Document excerpt:
# <u> Chapter 1 - Language Processing and Python </u>

### Chapter Summary

**Focus Areas**
* What can be achieved by combining simple programming techniques with large quantities of text
* How to automatically extract key words and phrases that sum up the style and content of a text
* Tools and techniques that the Python programming language provides for this work
* Some of the interesting challenges of natural language processing

**Summary of Learnings**
* Texts are represented in Python using lists: ['Monty', 'Pyton']. We can use indexing, slicing, and the len() function on lists.
* A word "token" is a particular appearance of a given word in a text; a word "type" is the unique form of the word as a particular sequence of letters. We count word tokens using len(text) and word types using len(set(text)).
* We obtain the vocabulary of a text t using sorted(set(t)).

Data for this task:
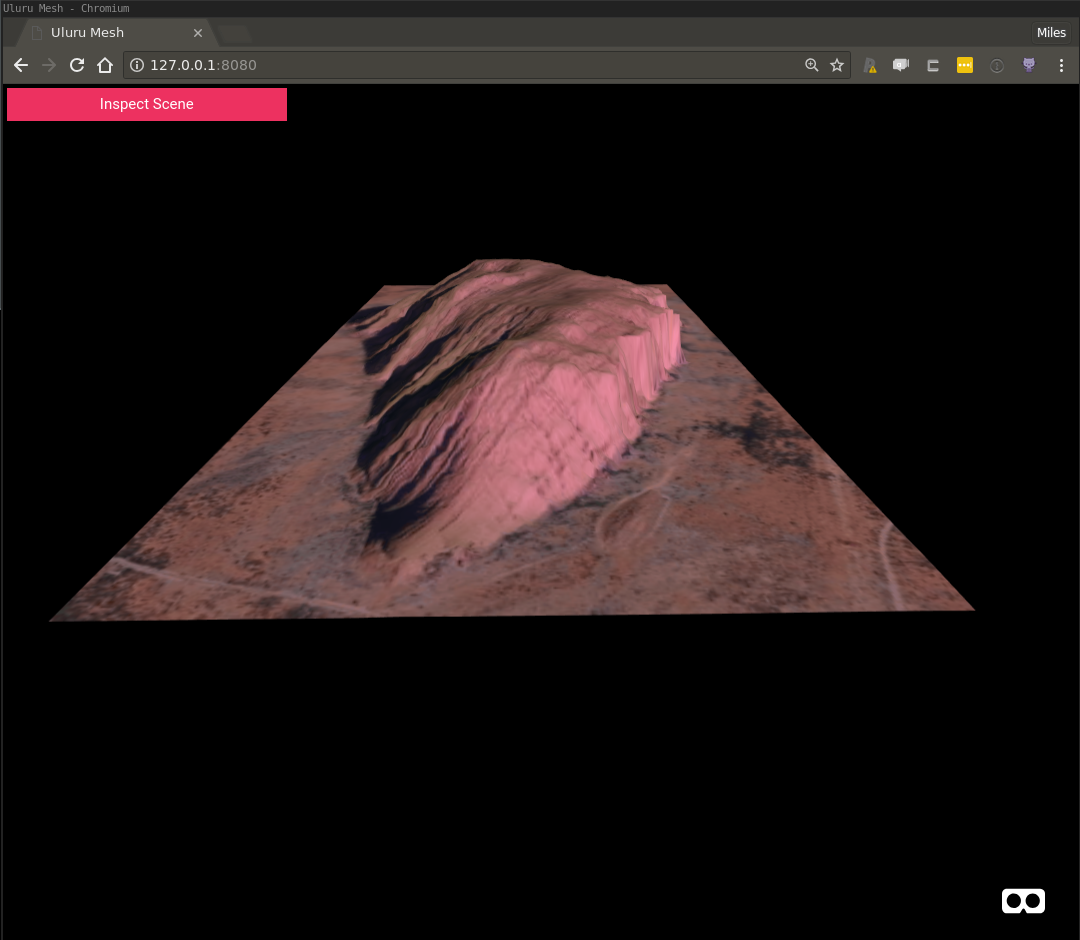The width and height of the screenshot is (1080, 940).
Task: Reload the current page
Action: point(77,65)
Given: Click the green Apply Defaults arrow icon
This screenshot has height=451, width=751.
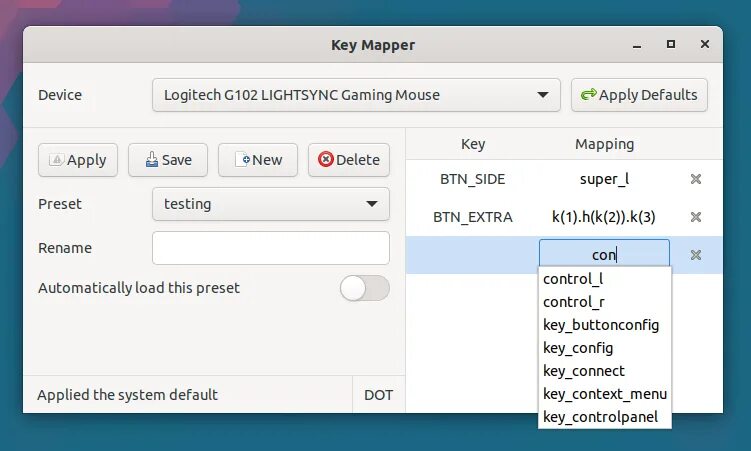Looking at the screenshot, I should 588,94.
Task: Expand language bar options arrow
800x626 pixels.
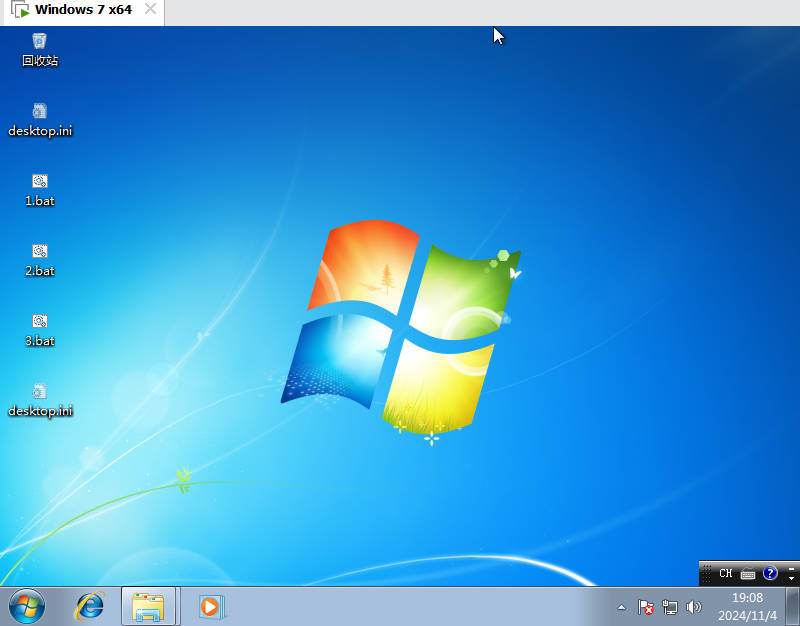Action: [791, 579]
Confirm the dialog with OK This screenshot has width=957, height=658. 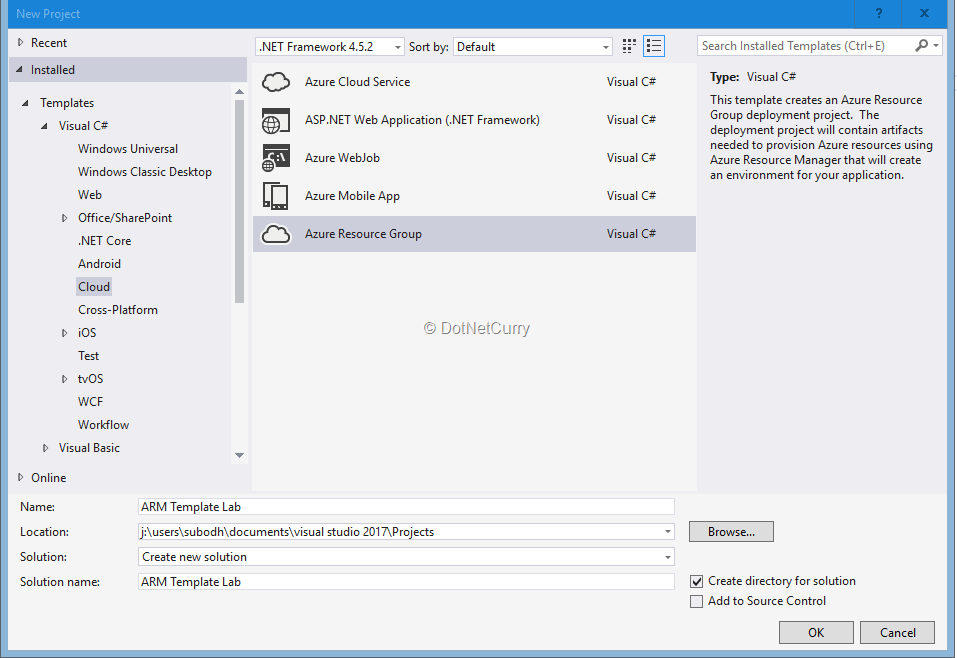pos(816,632)
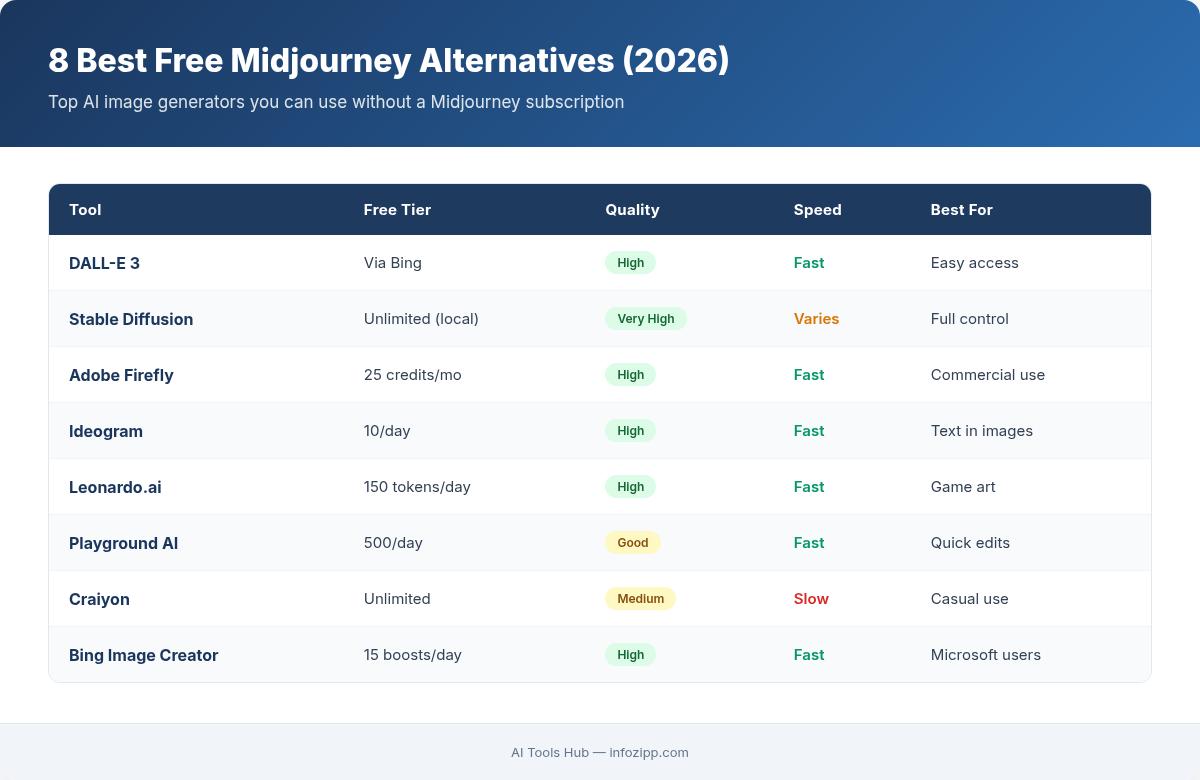The image size is (1200, 780).
Task: Sort by the Quality column header
Action: [x=632, y=210]
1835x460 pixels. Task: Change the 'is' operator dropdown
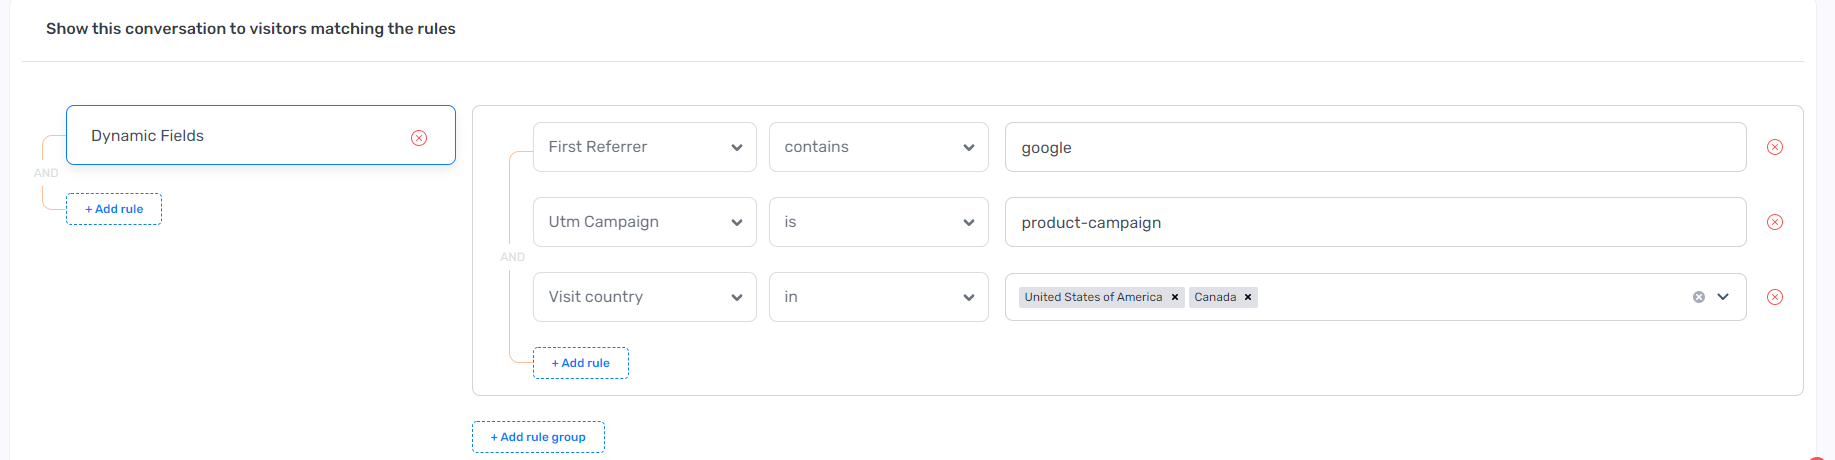tap(878, 222)
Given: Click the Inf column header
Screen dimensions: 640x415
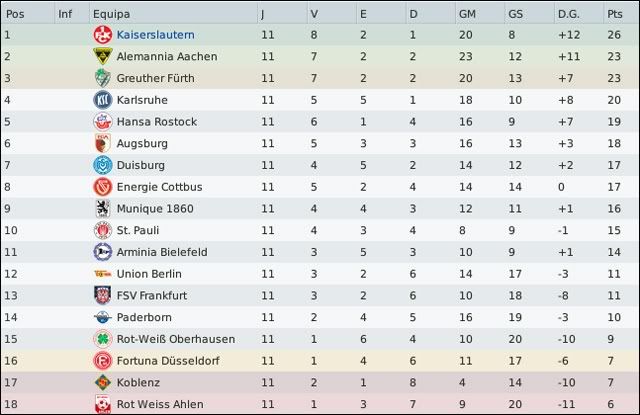Looking at the screenshot, I should point(65,13).
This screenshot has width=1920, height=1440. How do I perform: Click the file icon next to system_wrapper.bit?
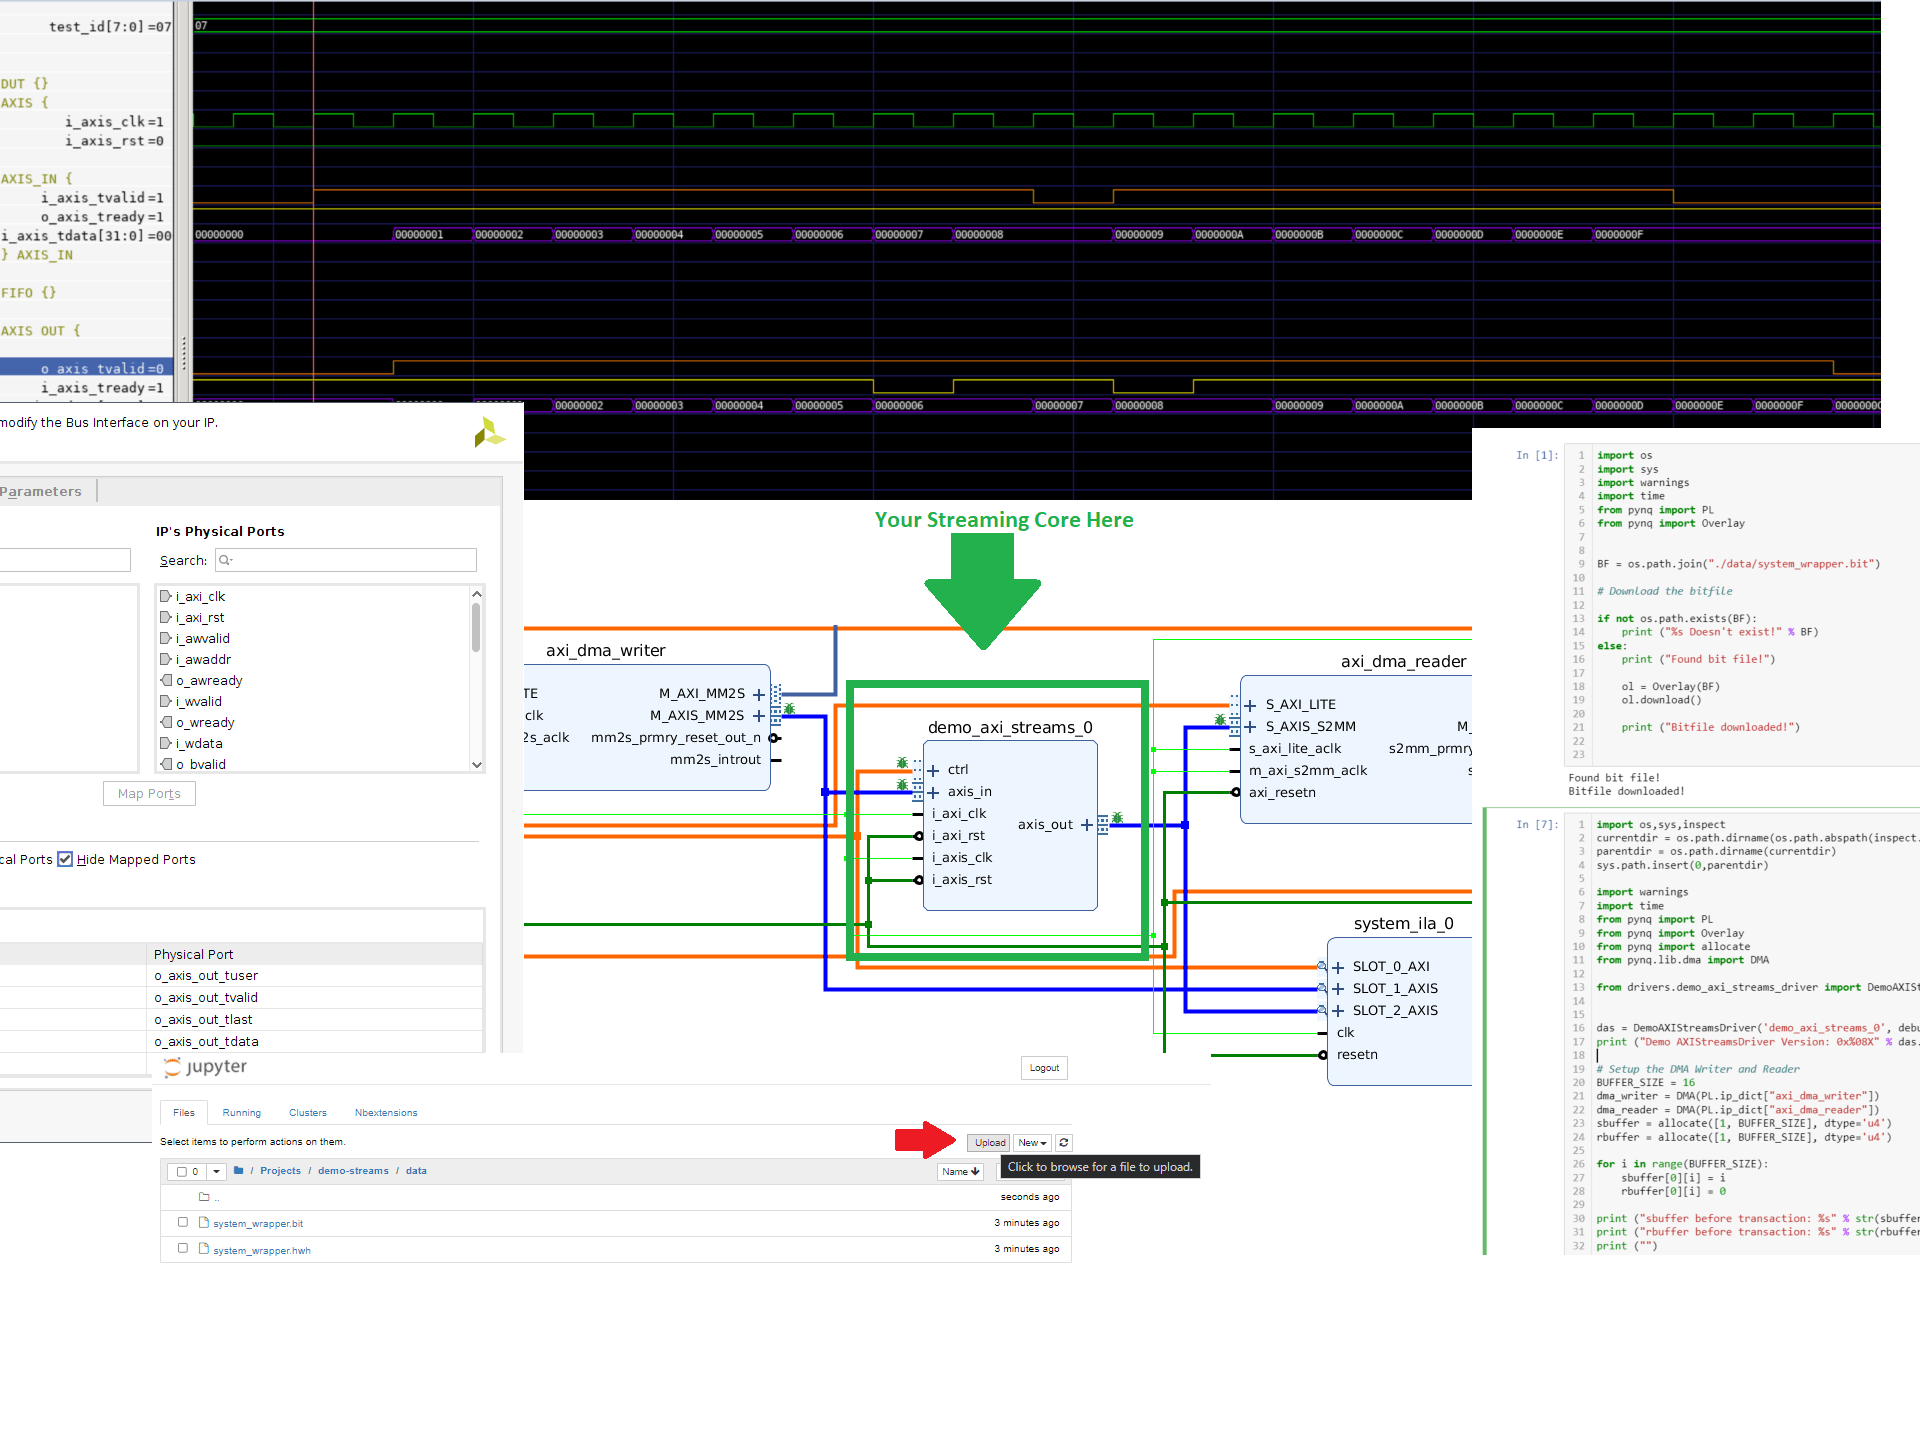pyautogui.click(x=204, y=1222)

Required actions:
a. Please copy from the chapter summary the part that opens with the words containing "### Chapter Summary" and closes with "function on lists.".
b. Rewrite the listing from its first line through the line containing "Looking at the screenshot, I should 588,94.", with "green" changed to "blue" and nothing else altered. Leave the pictures out.

Answers:
a.
### Chapter Summary

**Focus Areas**
* What can be achieved by combining simple programming techniques with large quantities of text
* How to automatically extract key words and phrases that sum up the style and content of a text
* Tools and techniques that the Python programming language provides for this work
* Some of the interesting challenges of natural language processing

**Summary of Learnings**
* Texts are represented in Python using lists: ['Monty', 'Pyton']. We can use indexing, slicing, and the len() function on lists.

b.
The width and height of the screenshot is (1080, 940).
Task: Reload the current page
Action: point(77,65)
Given: Click the blue Apply Defaults arrow icon
This screenshot has height=451, width=751.
Looking at the screenshot, I should 588,94.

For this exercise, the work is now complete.